▶ WHAT THE TASK ASKS
Word for word, retype the lines from the one containing "Identify the click" to the last line of the data below, both ends included.

━━━━

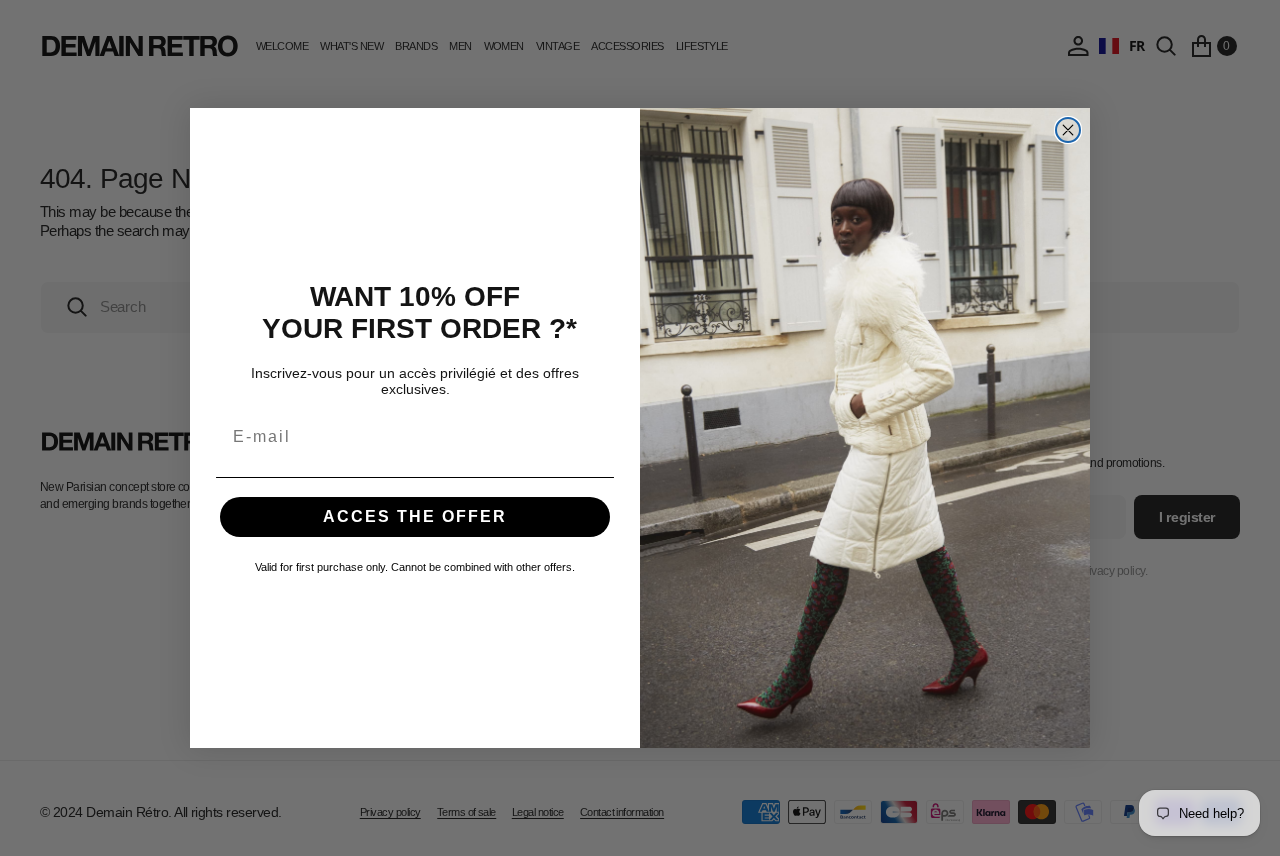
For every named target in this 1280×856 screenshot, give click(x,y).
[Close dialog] (1068, 130)
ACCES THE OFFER (415, 516)
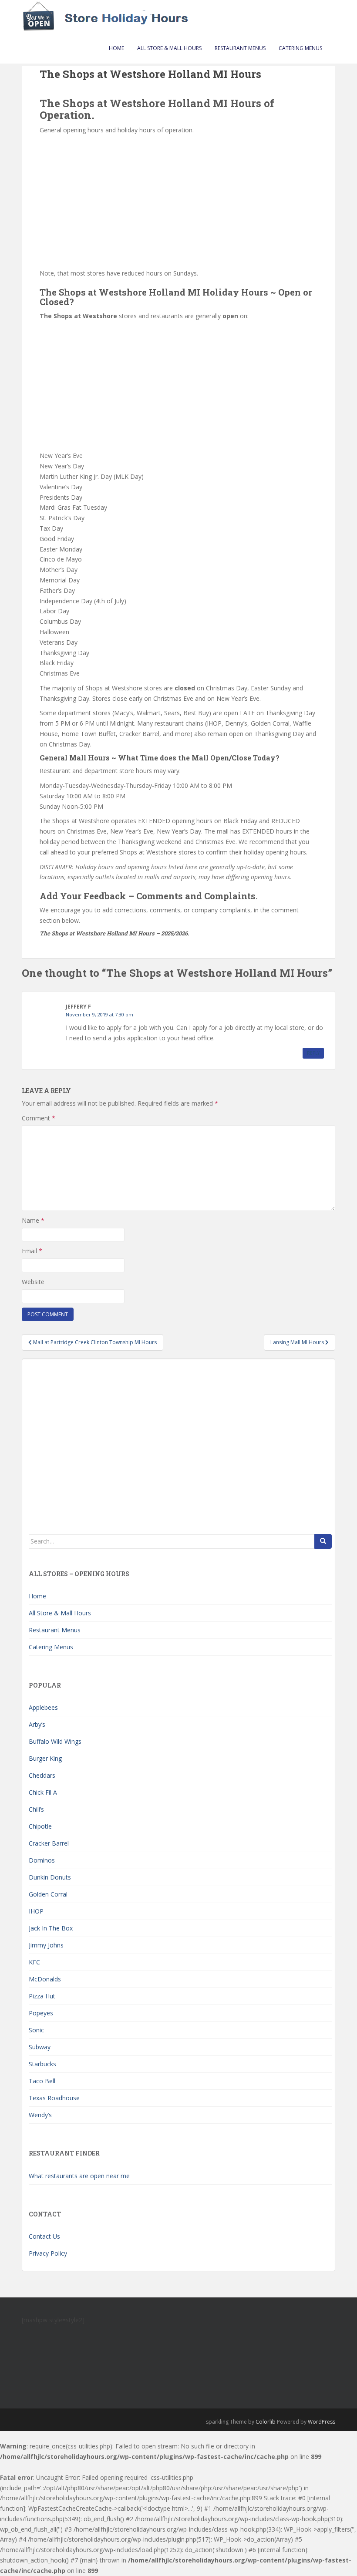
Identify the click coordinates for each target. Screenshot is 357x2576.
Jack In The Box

━━━━

▶ SOLUTION FOR THIS PROBLEM
Identify the click coordinates for each target. Screenshot is 357x2576.
Jack In The Box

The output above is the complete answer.